PLoS One. 2024 Sep 3;19(9):e0307936. doi: 10.1371/journal.pone.0307936. eCollection 2024.
mRNA-based COVID-19 vaccines have played a critical role in reducing severe outcomes of COVID-19. Humoral immune responses against SARS-CoV-2 after vaccination have been extensively studied in blood; however, limited information is available on the presence and duration of SARS-CoV-2 specific antibodies in saliva and other mucosal fluids. Saliva offers a non-invasive sampling method that may also provide a better understanding of mucosal immunity at sites where the virus enters the body. Our objective was to evaluate the salivary immune response after vaccination with the COVID-19 Moderna mRNA-1273 vaccine. Two hundred three staff members of the U.S. Centers for Disease Control and Prevention were enrolled prior to receiving their first dose of the mRNA-1273 vaccine. Participants were asked to self-collect 6 saliva specimens at days 0 (prior to first dose), 14, 28 (prior to second dose), 42, and 56 using a SalivaBio saliva collection device. Saliva specimens were tested for anti-spike protein SARS-CoV-2 specific IgA and IgG enzyme immunoassays. Overall, SARS-CoV-2-specific salivary IgA titers peaked 2 weeks after each vaccine dose, followed by a sharp decrease during the following weeks. In contrast to IgA titers, IgG antibody titers increased substantially 2 weeks after the first vaccine dose, peaked 2 weeks after the second dose and persisted at an elevated level until at least 8 weeks after the first vaccine dose. Additionally, no significant differences in IgA/IgG titers were observed based on age, sex, or race/ethnicity. All participants mounted salivary IgA and IgG immune responses against SARS-CoV-2 after receiving the mRNA-1273 COVID-19 vaccine. Because of the limited follow-up time for this study, more data are needed to assess the antibody levels beyond 2 months after the first dose. Our results confirm the potential utility of saliva in assessing immune responses elicited by immunization and possibly by infection.
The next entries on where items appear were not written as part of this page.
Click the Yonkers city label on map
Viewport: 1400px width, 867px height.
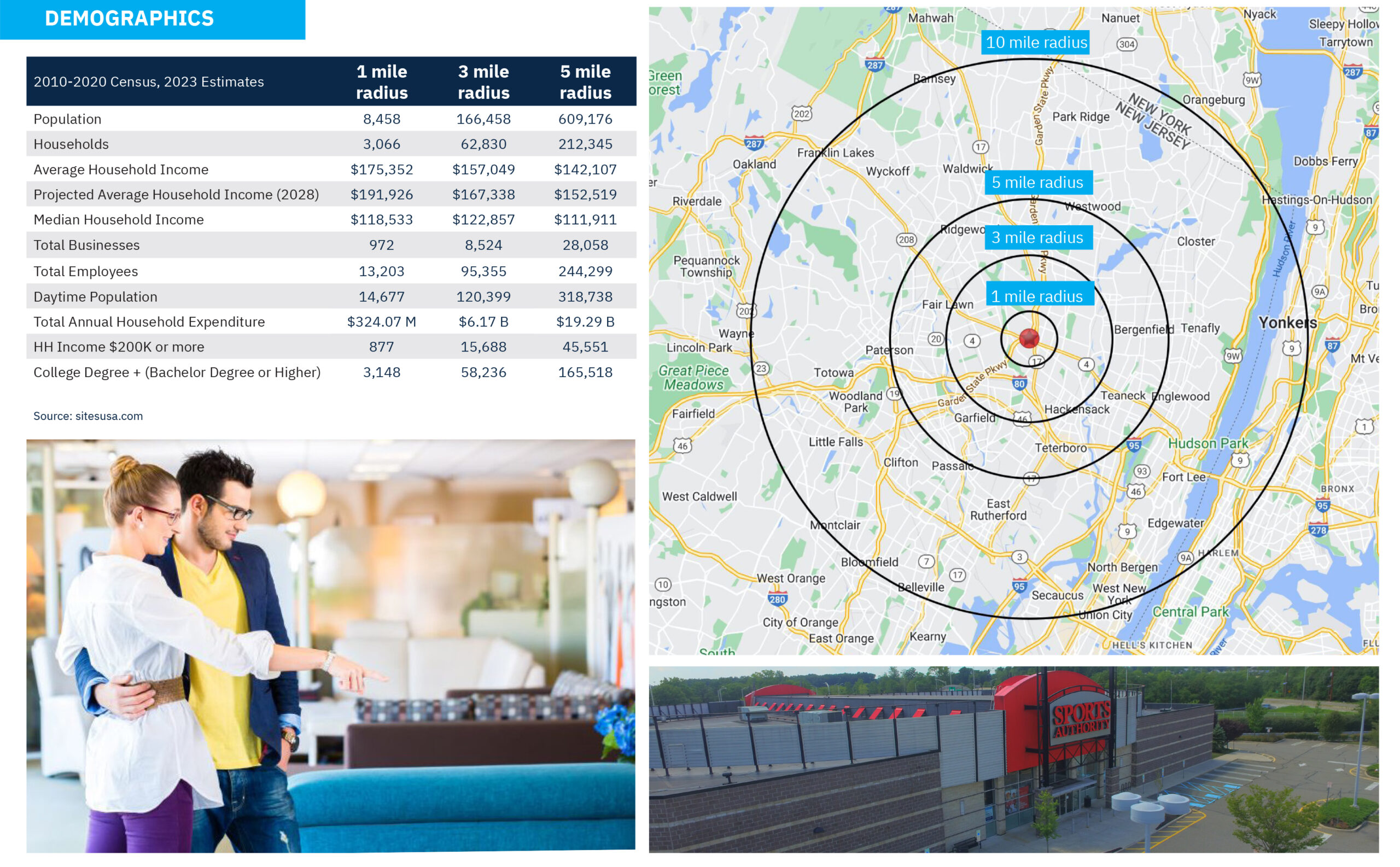[1287, 323]

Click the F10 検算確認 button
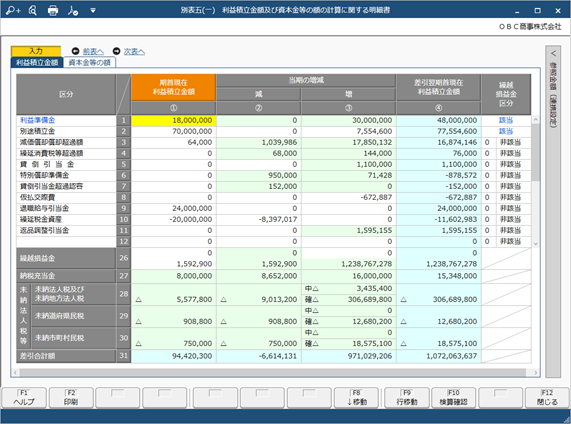[x=453, y=397]
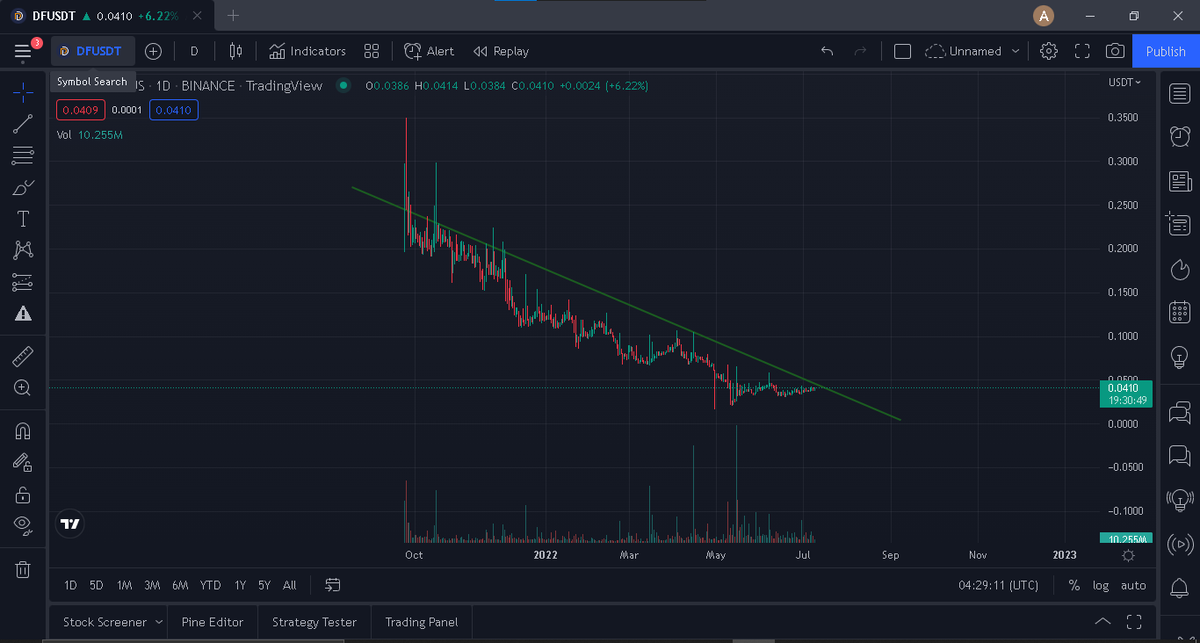Select the Brush drawing tool
Screen dimensions: 1200x643
(22, 187)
mRNA 新冠疫苗在降低新冠重症率方面发挥了关键作用。人们广泛研究了接种疫苗后血液中的针对 SARS-CoV-2 的体液免疫反应;然而,有关唾液和其他黏膜液中 SARS-CoV-2 特异性抗体的存在和持续时间的信息有限。唾液是一种非侵入性采样方法,也可能有助于更好地了解病毒进入人体部位的黏膜免疫。我们的目的是评估接种 Moderna 公司的 mRNA-1273 新冠疫苗后的唾液免疫反应。美国疾病控制与预防中心的 203 名工作人员在接种 mRNA-1273 疫苗的第一针之前入组。参与者被要求使用 SalivaBio 唾液采集装置在第 0 天(第一针之前)、第 14 天、第 28 天(第二针之前)、第 42 天和第 56 天自行采集 6 份唾液样本。用酶联免疫吸附试验检测唾液样本中的抗刺突蛋白 SARS-CoV-2 特异性 IgA 和 IgG。总体而言,SARS-CoV-2 特异性唾液 IgA 滴度在每剂疫苗接种后 2 周达到峰值,随后在接下来的几周内急剧下降。与 IgA 滴度相反,IgG 抗体滴度在第一剂疫苗接种后 2 周显著增加,在第二剂疫苗接种后 2 周达到峰值,并在至少第一剂疫苗接种后 8 周内保持在较高水平。此外,根据年龄、性别或种族/民族,IgA/IgG 滴度没有显著差异。所有参与者在接种 mRNA-1273 新冠疫苗后均产生了针对 SARS-CoV-2 的唾液 IgA 和 IgG 免疫反应。由于本研究的随访时间有限,需要更多数据来评估第一剂疫苗接种后 2 个月以上的抗体水平。我们的结果证实了唾液在评估免疫接种和可能的感染引起的免疫反应方面的潜在效用。